Самый популярный реквизит в Авиньоне — зонтик от солнца, соломенная шляпа и бутылка воды. Костюм — лучше бы «в чем мать родила». Кстати, на многих спектаклях широко представлена обнаженка, что вызывает не осуждение, а скорее приступ беззастенчивой зависти у публики. Король Лир — голый, Ричард III — тоже, не говоря о персонажах помельче.
Напомню, что нынешний фестиваль — 69-й по счету. Около 50 отборных событий в официальной программе (INN) — театр, данс, музыка, междисциплинарные проекты, кинематографические и выставочные. Второй год в INN включают один детский спектакль, что говорит о серьезности намерений арт-директора фестиваля, известного режиссера Оливье Пи. Кстати, его собственный детский спектакль «Девушка, дьявол и мельница» в этом сентябре приедет в Москву на фестиваль «Гаврош». Арт-директор разъезжает по Авиньону в белой рубашке на велосипеде — от театра к театру, с пресс-конференции — на дебаты, прост и доступен для любого зрителя. Неофициальная программа — OFF — козыряет цифрами: 1360 спектаклей от 1019 компаний из 26 стран. Удивительно: впервые за последние 20 лет здесь нет театров из России. Зато есть театры из Украины. Что думать? Особенно если сравнивать финансовые возможности нынче двух недружественных стран.

_Условие задания 1_.
Что, согласно тексту об Авиньонском фестивале, свидетельствует о серьёзности намерений арт-директора Оливье Пи? Ответьте в одном–трёх предложениях.
_Условие задания 2_.
Перепишите дословно фрагмент текста об Авиньонском фестивале от «Самый популярный реквизит» до «о персонажах помельче.».
_Условие задания 3_.
Переведите на английский язык предложение из текста об Авиньонском фестивале: «Удивительно: впервые за последние 20 лет здесь нет театров из России».
Приведённый далее материал здесь не используется.

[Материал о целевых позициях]
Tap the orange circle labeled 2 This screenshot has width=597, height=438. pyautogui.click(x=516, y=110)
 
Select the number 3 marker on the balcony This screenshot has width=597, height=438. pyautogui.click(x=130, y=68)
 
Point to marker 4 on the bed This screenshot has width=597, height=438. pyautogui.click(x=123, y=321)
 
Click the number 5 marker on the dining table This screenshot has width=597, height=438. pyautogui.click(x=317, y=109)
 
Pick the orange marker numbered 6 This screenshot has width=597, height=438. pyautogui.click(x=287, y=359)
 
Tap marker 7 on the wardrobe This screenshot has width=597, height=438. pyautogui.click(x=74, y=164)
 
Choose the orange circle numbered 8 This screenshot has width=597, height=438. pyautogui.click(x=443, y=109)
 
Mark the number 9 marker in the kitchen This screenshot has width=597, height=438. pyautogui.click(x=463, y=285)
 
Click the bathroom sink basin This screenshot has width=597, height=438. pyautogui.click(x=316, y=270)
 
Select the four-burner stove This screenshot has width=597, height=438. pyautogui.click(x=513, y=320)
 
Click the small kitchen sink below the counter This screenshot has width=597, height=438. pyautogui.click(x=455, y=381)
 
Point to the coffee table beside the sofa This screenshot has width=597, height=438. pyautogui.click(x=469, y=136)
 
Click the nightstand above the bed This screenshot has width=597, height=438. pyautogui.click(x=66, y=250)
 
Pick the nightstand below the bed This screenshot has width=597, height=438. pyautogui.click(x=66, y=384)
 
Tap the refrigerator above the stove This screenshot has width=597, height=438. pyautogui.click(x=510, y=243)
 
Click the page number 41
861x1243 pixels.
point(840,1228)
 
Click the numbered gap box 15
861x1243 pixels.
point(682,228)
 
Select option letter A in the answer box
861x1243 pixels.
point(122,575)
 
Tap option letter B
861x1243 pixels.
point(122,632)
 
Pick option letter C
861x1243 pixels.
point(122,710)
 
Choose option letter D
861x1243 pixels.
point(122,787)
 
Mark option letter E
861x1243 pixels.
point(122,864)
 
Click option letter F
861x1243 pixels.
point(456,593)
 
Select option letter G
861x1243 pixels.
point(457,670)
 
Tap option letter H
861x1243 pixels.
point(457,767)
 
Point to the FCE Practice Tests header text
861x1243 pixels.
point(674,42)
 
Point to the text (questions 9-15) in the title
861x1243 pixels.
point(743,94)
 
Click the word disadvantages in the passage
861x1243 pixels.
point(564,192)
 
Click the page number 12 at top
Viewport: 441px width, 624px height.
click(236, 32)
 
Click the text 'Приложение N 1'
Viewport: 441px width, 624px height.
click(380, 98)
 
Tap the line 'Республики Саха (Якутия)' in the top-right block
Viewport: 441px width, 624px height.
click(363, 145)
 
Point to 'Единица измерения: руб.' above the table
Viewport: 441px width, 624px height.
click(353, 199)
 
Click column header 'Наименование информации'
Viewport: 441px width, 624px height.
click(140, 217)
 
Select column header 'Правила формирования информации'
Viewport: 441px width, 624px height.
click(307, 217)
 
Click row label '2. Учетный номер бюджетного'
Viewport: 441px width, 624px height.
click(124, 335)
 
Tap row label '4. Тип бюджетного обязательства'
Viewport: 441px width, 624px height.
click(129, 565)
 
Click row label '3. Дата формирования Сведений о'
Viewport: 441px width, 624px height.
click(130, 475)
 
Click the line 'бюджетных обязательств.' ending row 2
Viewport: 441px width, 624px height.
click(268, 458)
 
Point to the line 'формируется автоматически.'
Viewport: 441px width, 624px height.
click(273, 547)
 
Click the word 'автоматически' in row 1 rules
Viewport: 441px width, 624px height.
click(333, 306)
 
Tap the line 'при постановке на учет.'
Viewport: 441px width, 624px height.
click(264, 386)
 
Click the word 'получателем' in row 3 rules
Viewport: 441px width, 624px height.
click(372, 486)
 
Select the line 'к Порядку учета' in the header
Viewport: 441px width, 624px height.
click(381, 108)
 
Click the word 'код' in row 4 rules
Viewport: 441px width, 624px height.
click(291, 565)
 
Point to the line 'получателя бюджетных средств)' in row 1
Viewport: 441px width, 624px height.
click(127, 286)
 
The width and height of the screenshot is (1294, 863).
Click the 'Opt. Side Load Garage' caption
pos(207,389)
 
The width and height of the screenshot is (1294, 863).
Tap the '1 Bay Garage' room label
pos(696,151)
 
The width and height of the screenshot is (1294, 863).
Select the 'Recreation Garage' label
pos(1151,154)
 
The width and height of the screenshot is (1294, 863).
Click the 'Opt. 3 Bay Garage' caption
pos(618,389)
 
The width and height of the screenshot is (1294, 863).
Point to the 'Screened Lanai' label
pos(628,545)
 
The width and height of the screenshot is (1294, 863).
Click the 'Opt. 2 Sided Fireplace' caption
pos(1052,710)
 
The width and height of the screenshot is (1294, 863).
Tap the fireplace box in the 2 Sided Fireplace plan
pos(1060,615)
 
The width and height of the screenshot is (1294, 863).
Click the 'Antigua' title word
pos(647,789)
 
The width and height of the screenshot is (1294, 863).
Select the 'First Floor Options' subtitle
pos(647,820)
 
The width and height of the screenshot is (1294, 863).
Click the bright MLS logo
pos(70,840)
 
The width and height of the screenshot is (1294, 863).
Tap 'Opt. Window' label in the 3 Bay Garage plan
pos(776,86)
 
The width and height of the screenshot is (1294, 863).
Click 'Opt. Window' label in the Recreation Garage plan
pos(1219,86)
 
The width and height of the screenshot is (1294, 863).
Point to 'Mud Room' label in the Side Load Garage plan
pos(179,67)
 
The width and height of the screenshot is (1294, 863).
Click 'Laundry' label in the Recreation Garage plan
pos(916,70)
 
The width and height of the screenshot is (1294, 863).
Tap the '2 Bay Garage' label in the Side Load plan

_Итоговый ответ 1_.
О серьёзности намерений арт-директора Оливье Пи говорит то, что уже второй год в официальную программу фестиваля (INN) включают один детский спектакль.

_Итоговый ответ 2_.
Самый популярный реквизит в Авиньоне — зонтик от солнца, соломенная шляпа и бутылка воды. Костюм — лучше бы «в чем мать родила». Кстати, на многих спектаклях широко представлена обнаженка, что вызывает не осуждение, а скорее приступ беззастенчивой зависти у публики. Король Лир — голый, Ричард III — тоже, не говоря о персонажах помельче.

_Итоговый ответ 3_.
Surprisingly, for the first time in the last 20 years, there are no theaters from Russia here.